- _WHAT TO DO_: Please put the entries into a numbered list, starting at the first entry and ending at the line that contains "Image resolution: width=1436", with blank lines left out.

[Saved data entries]

————————

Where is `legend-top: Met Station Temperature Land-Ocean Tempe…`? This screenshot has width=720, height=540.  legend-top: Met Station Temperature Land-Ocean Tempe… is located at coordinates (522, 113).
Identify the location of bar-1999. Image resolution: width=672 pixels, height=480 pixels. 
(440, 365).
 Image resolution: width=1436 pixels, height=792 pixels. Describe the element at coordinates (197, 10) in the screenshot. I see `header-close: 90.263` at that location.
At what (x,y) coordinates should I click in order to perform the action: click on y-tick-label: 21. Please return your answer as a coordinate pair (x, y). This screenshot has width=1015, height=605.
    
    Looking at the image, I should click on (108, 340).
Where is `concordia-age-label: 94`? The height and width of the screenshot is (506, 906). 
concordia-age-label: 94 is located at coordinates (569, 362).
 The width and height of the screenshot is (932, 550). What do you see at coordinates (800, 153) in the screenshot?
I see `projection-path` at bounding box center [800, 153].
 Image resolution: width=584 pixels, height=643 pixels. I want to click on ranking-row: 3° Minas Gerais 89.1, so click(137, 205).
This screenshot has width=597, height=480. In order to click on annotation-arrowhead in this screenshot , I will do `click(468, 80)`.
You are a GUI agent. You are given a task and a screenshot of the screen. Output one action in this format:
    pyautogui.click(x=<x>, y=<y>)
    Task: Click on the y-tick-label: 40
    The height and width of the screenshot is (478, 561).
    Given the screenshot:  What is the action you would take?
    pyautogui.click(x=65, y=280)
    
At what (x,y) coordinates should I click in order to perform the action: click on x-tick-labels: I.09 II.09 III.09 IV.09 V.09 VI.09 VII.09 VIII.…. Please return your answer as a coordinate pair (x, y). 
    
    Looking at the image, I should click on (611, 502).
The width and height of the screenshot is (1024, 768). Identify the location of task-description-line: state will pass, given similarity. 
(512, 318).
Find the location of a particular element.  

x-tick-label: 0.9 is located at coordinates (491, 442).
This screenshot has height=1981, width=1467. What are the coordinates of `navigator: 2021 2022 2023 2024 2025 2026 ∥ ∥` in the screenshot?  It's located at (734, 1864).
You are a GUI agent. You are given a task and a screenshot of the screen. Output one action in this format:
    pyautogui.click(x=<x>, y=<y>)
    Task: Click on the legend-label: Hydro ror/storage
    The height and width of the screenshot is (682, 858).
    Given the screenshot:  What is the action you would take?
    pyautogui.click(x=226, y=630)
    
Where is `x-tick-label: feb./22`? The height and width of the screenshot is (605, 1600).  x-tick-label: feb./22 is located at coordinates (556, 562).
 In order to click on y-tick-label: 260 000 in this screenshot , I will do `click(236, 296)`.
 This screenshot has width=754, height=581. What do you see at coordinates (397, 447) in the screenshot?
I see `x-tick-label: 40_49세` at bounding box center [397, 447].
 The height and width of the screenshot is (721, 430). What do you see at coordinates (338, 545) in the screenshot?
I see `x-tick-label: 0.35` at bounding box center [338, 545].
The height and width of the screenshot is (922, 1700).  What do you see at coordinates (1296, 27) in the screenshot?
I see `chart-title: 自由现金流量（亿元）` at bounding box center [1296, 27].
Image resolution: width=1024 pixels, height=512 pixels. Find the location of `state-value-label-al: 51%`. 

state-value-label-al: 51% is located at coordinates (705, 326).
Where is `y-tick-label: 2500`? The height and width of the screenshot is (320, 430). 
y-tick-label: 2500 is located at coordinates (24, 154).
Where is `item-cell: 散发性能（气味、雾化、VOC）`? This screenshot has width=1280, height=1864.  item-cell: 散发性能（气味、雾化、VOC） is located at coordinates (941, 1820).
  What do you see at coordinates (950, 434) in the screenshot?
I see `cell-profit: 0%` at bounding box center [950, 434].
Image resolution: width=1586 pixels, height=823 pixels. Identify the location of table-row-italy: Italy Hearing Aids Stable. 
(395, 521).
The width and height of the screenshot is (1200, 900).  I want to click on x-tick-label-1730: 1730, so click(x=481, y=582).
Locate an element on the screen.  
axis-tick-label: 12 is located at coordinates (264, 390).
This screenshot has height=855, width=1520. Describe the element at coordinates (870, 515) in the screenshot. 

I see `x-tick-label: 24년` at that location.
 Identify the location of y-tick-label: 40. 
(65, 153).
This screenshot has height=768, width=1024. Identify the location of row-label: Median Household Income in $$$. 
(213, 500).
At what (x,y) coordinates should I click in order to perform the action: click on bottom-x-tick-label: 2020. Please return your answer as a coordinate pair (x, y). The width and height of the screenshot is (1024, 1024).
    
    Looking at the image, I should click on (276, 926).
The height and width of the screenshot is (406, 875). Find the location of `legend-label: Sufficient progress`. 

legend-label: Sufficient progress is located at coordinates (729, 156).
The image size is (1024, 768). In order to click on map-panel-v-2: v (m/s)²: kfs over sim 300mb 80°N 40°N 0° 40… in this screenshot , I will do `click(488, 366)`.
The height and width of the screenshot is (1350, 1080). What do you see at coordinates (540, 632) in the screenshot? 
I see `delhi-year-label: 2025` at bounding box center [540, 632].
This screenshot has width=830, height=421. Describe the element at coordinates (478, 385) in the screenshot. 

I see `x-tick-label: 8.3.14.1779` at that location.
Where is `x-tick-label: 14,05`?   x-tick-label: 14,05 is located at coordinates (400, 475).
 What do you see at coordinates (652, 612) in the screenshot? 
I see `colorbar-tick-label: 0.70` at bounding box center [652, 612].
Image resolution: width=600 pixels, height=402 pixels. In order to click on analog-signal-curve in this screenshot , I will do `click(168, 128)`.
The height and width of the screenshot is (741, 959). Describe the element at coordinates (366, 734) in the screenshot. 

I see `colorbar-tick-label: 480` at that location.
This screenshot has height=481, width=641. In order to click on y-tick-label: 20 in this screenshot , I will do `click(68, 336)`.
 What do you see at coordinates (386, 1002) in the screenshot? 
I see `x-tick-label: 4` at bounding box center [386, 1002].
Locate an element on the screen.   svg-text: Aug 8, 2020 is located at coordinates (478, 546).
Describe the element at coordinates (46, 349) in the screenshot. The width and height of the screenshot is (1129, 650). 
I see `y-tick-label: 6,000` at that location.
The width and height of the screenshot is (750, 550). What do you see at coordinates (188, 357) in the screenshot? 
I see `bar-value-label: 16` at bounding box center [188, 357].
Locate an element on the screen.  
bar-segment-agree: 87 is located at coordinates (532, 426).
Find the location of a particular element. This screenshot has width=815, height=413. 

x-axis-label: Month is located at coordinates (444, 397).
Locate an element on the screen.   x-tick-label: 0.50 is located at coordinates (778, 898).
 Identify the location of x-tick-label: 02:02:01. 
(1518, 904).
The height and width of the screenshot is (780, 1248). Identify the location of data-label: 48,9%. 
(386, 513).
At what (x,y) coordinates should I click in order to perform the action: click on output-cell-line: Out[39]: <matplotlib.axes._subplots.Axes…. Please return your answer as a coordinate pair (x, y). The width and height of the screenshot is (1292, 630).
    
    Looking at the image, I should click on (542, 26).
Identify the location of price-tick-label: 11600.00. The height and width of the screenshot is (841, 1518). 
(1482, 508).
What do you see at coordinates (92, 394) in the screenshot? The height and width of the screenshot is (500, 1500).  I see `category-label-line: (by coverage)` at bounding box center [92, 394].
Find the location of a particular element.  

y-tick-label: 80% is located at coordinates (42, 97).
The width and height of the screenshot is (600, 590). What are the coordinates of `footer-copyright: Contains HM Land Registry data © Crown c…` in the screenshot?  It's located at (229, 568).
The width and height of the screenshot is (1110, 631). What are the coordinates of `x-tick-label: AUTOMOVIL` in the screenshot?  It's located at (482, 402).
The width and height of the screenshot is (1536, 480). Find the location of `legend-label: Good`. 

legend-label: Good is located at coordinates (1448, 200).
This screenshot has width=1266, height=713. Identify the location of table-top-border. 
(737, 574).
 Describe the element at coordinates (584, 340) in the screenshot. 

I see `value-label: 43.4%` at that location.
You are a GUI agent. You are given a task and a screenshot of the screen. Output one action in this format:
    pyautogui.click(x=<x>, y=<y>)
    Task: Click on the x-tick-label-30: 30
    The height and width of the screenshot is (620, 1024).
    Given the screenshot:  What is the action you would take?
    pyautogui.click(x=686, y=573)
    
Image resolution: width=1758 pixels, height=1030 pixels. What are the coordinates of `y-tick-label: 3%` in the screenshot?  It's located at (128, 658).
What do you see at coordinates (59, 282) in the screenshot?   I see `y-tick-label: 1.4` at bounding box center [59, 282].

————————

- _RESPONSE AREA_:
1. Where is `legend-top: Met Station Temperature Land-Ocean Tempe…`? This screenshot has width=720, height=540.  legend-top: Met Station Temperature Land-Ocean Tempe… is located at coordinates (522, 113).
2. Identify the location of bar-1999. Image resolution: width=672 pixels, height=480 pixels. 
3. (440, 365).
4.  Image resolution: width=1436 pixels, height=792 pixels. Describe the element at coordinates (197, 10) in the screenshot. I see `header-close: 90.263` at that location.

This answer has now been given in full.